Return a copy of every line in the records that includes the word "link".

Content starts

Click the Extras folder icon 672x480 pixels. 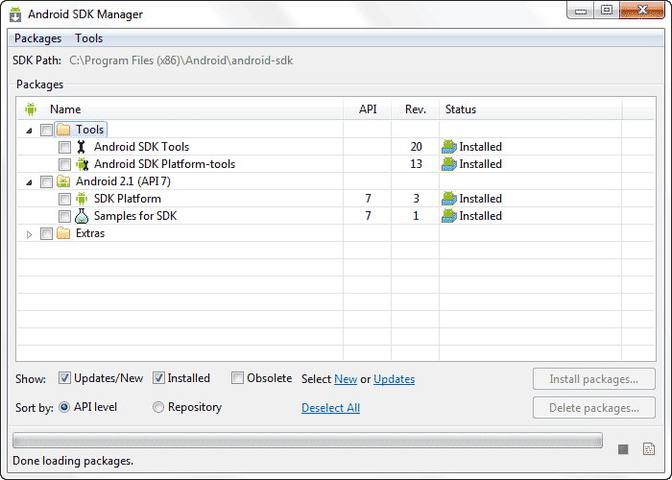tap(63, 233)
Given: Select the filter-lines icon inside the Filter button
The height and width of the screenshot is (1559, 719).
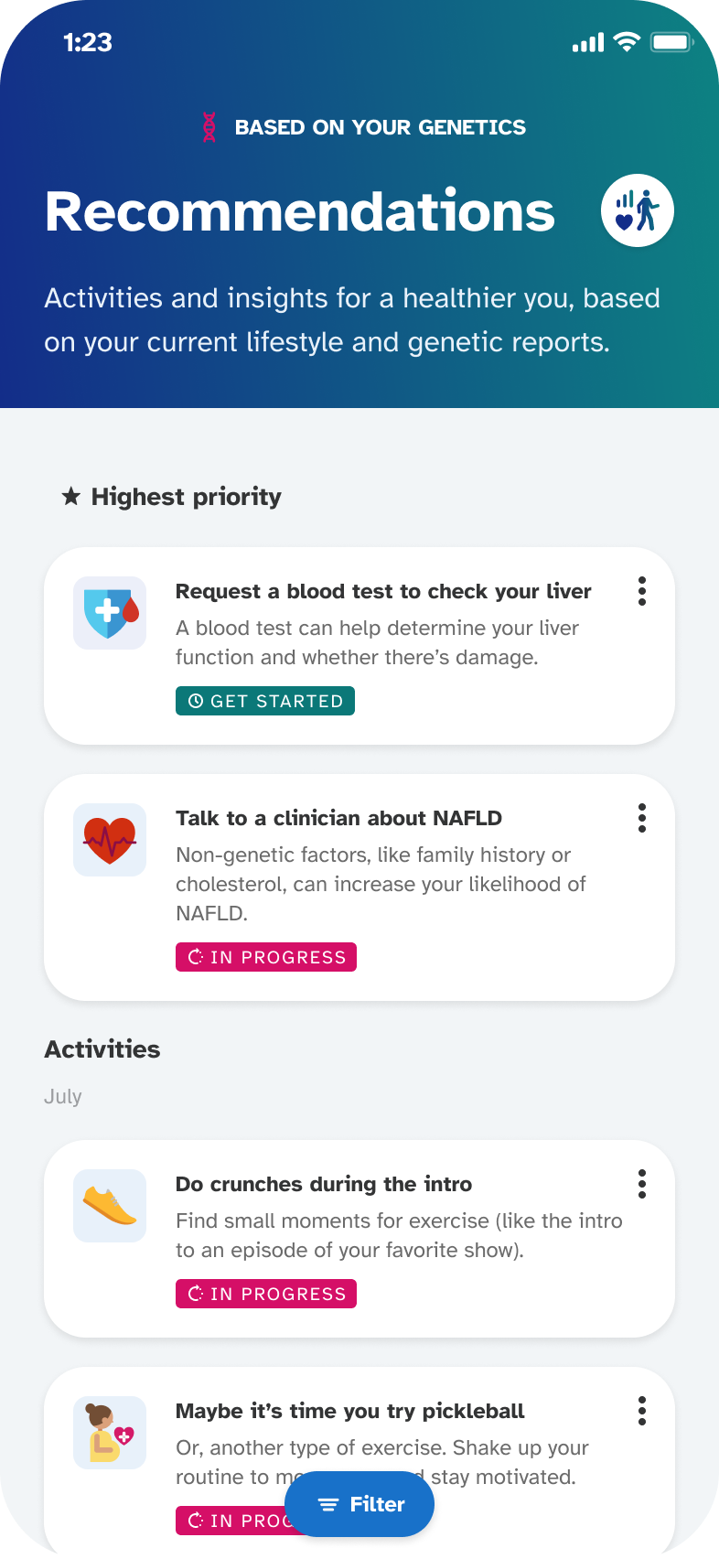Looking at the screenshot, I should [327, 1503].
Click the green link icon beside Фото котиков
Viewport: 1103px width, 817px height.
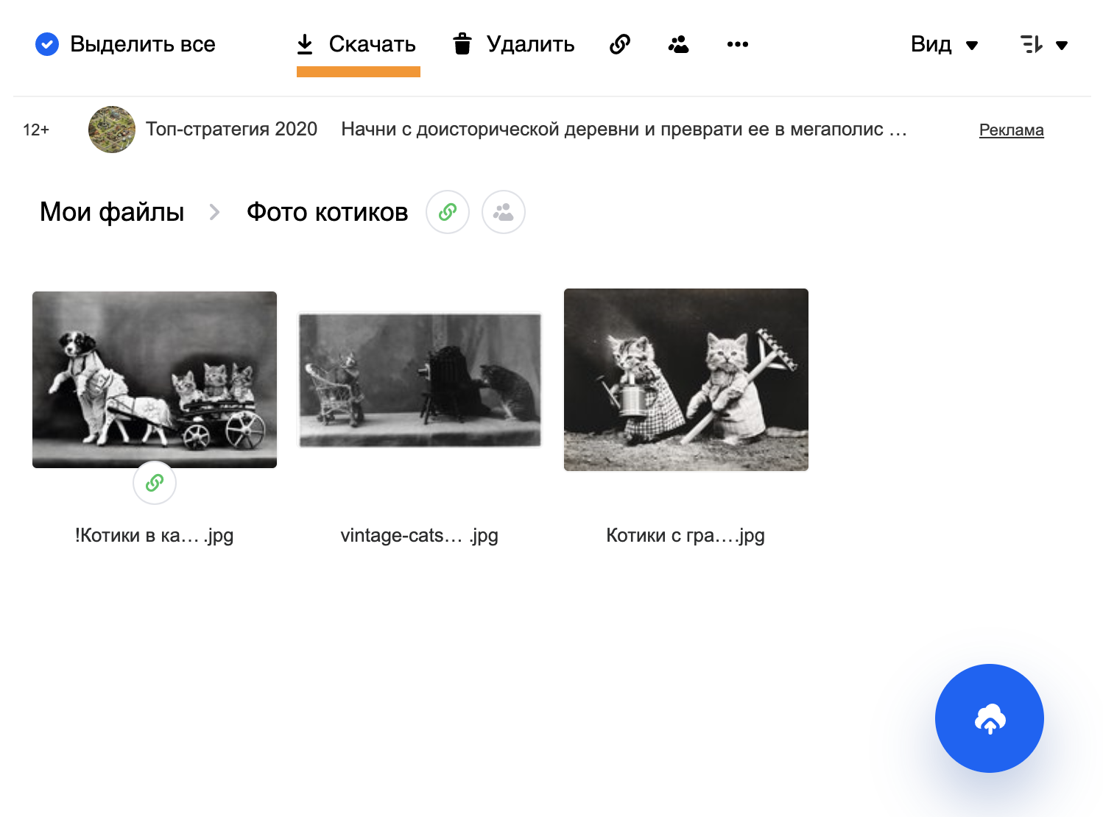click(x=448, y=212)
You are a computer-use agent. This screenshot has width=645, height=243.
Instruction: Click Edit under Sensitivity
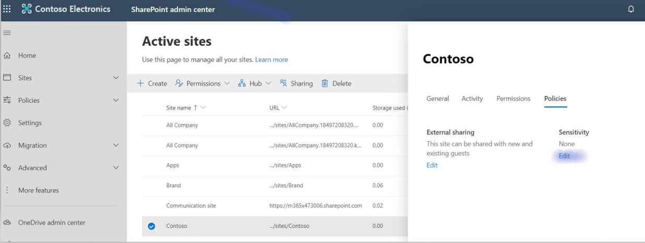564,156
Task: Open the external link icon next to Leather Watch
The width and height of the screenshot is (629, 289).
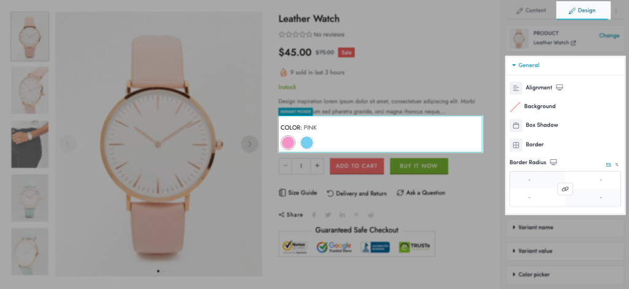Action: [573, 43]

Content ends
Content starts

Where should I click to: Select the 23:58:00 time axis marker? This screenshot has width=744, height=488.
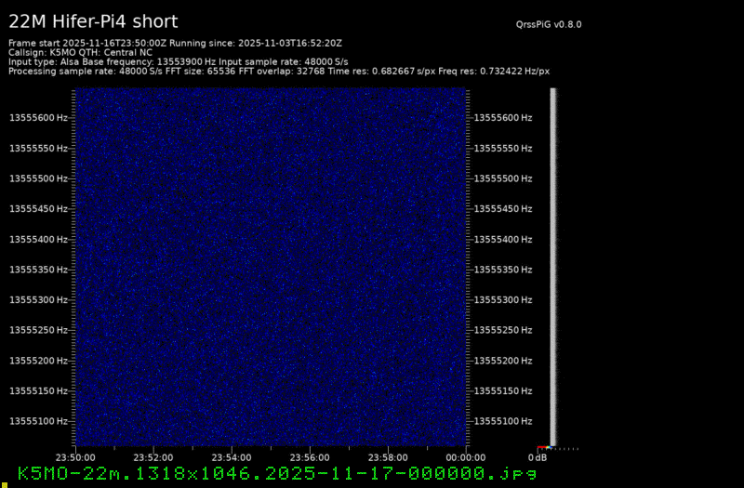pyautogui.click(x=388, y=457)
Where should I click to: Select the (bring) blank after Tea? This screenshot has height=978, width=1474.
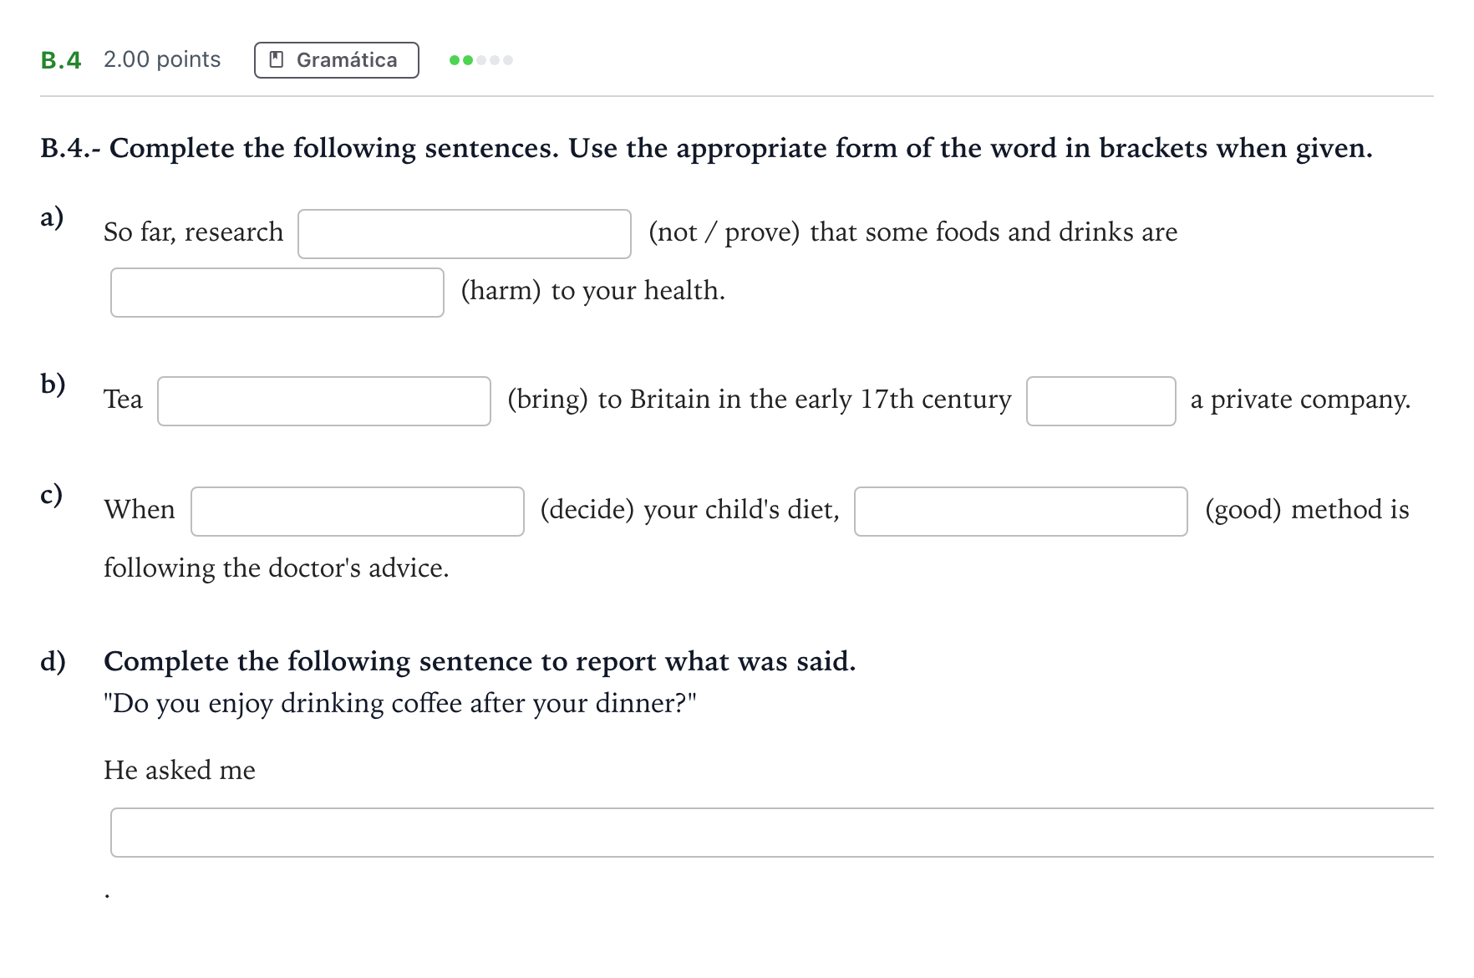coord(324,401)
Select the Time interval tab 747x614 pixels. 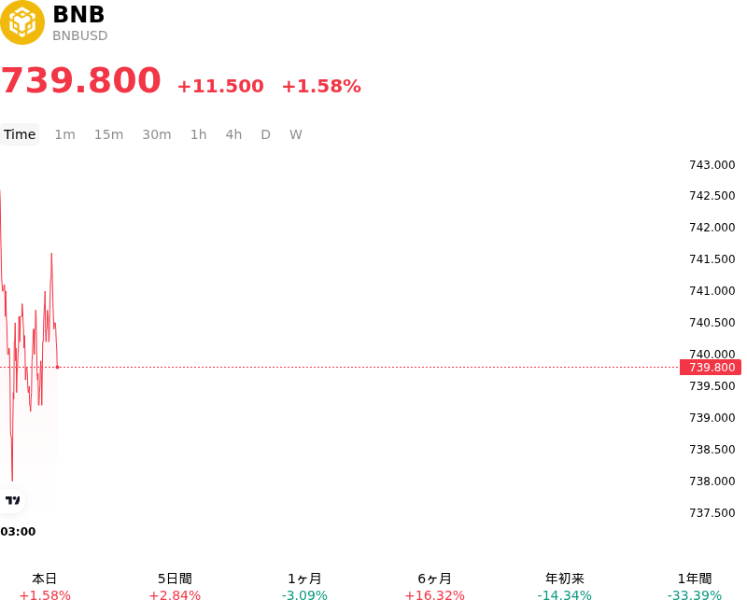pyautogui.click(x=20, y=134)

Content ends

Task output:
Click the green link icon beside Фото котиков
Task: Open the external link icon next to Leather Watch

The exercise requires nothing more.